Employers sometime encounter problems not for what they do but how they do it. Making ill-advised statements along the way really doesn’t help.
John Kelleher worked as a CCTV Truck Operator For Fred A. Cook, Inc. His baby daughter suffered from a variety of medical symptoms that would eventually be diagnosed as Rett Syndrome, a severe neurological disease.
Kelleher told his supervisor about his daughter’s condition and that he might need to leave work suddenly on occasion to help care for her. Right after this discussion, Kelleher was assigned to work exclusively in “the shop” which paid a lower wage than the work he had been performing.

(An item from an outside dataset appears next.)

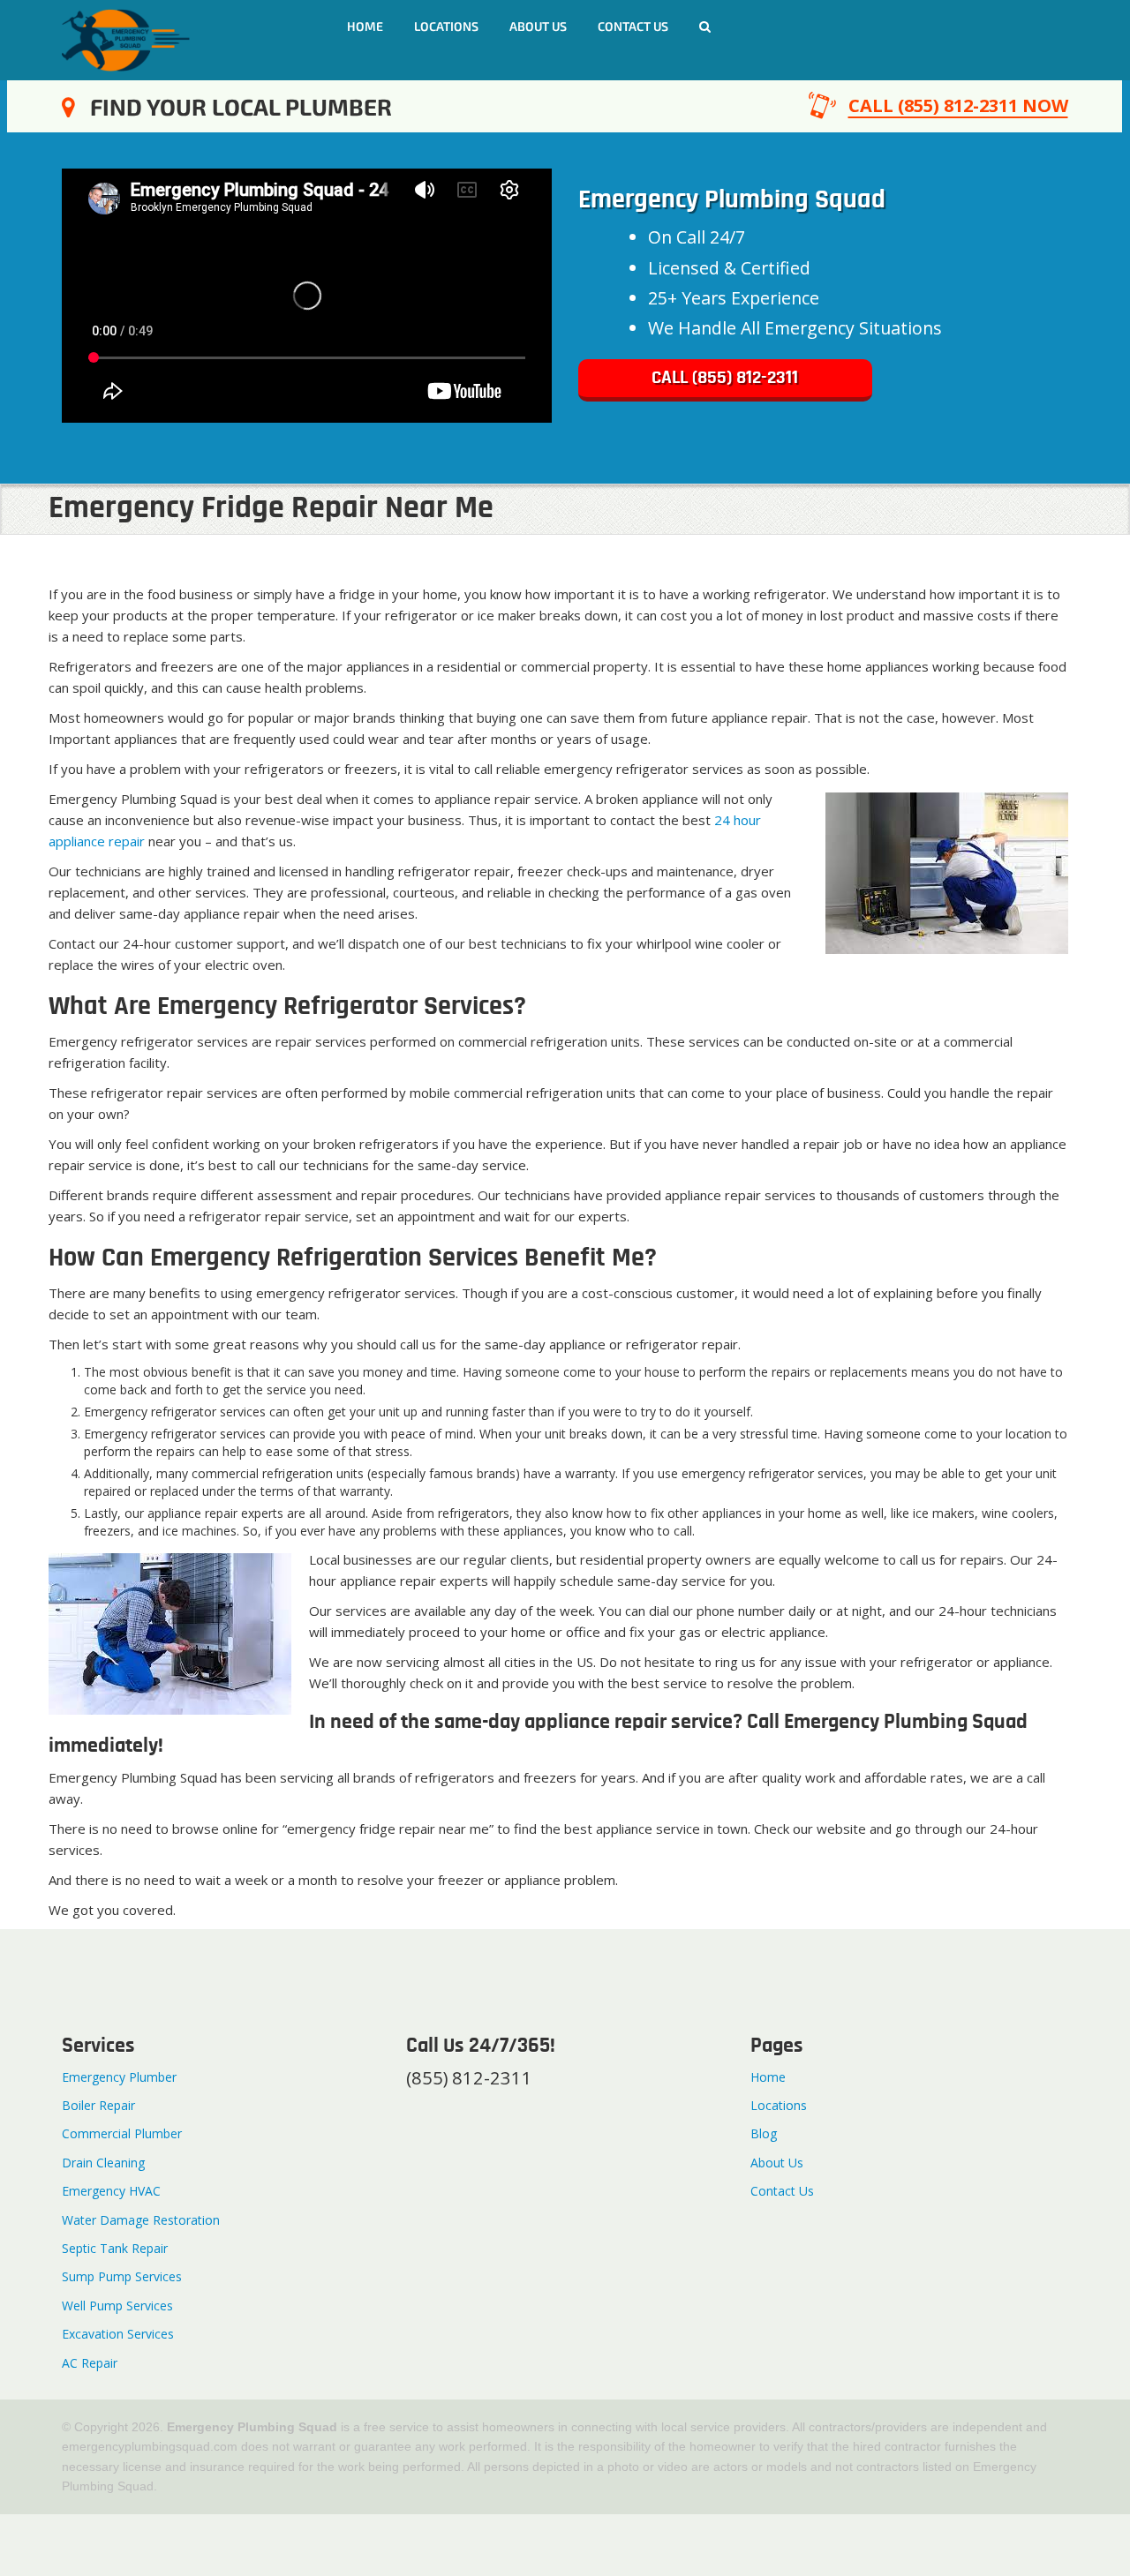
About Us (538, 26)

It’s Not Hard To Live With Someone Else’s Troubles
A few weeks later, Kelleher was told that he could no longer leave work immediately after his shift ended because the company required employees to remain on the premises for a period of time in case of emergency. Kelleher asked if he could work an 8-hour shift for just one week so that he could care for his daughter. The request was denied, and Kelleher was told that “his problems at home were not the company’s problems.”
Over the weekend, Kelleher’s daughter suffered a seizure requiring emergency hospitalization. Kelleher told the company that he would not be in on Monday. When he arrived for work on Tuesday morning, he learned that he had been demoted to a Laborer position that required “shoveling sewer systems.”
Subsequently, Kelleher arrived to work 10‐15 minutes late on one occasion. He was promptly sent home and told he would be contacted if he was needed. A month later, he received a letter terminating his employment.
Kelleher filed a disability discrimination charge with the Equal Employment Opportunity Commission (EEOC) and then sued in federal district court under the Americans with Disabilities Act (ADA). The District Court dismissed the claim without a trial on the grounds that Kelleher was unable to meet the requirements of his job. He appealed the decision to the Second Circuit Court of Appeals.
No Guilt By Association
Kelleher’s lawsuit pressed a claim commonly referred to as “associational discrimination.” It is based on the ADA provision making it unlawful to discriminate against “a qualified individual because of the known disability of an individual with whom the qualified individual is known to have a relationship or association.”
The Company argued that Kelleher’s claim failed because he was not a qualified individual. They said he essentially admitted this by asking for relief from his regular schedule, which they had no obligation to provide since the ADA only mandates accommodation when the employee is disabled. Factoring in his other attendance deficiencies, the employer insisted that Kelleher was not a qualified person and therefore was not protected under the ADA.
The Circuit Court disagreed, calling the company’s argument confused. They explained:
Though the ADA does not require an employer to provide a reasonable accommodation to the nondisabled associate of a disabled person, an employer’s reaction to such a request for accommodation can support an inference that a subsequent adverse employment action was motivated by associational discrimination.
The Court concluded that in this instance, a fact-finder could determine that the Company was simply enforcing strict but legitimate performance standards. On the other hand, it would also be reasonable to find that the Company overreacted to minimal performance miscues (a single missed day and one 15‐minute late arrival) and mischaracterized the reason for his request for a one-week schedule change. When combined with the ill-advised warning to “leave his personal problems at home,” Kelleher’s adverse treatment could be seen as a manifestation of the Company’s animosity toward perceived inconveniences arising from Kelleher’s association with his disabled daughter. Kelleher should have the chance to prove this in court.
The Second Circuit therefore reversed the dismissal and remanded the case back for a full trial of Kelleher’s associational discrimination claim.
It is sometimes difficult to glean from a written court decision why a relationship between an employer and employee has gone so far off the rails. The employer in this case seems to have responded rather strongly to the issues posed by their employee but perhaps there is more to that story.
What we do know is that even where an employer might seem to have the right to take certain actions, the manner in which those actions are taken or the words used in taking them could be sufficient to prove that the actions were unlawfully motivated. Careful decisions and thoughtful words almost always carry the day.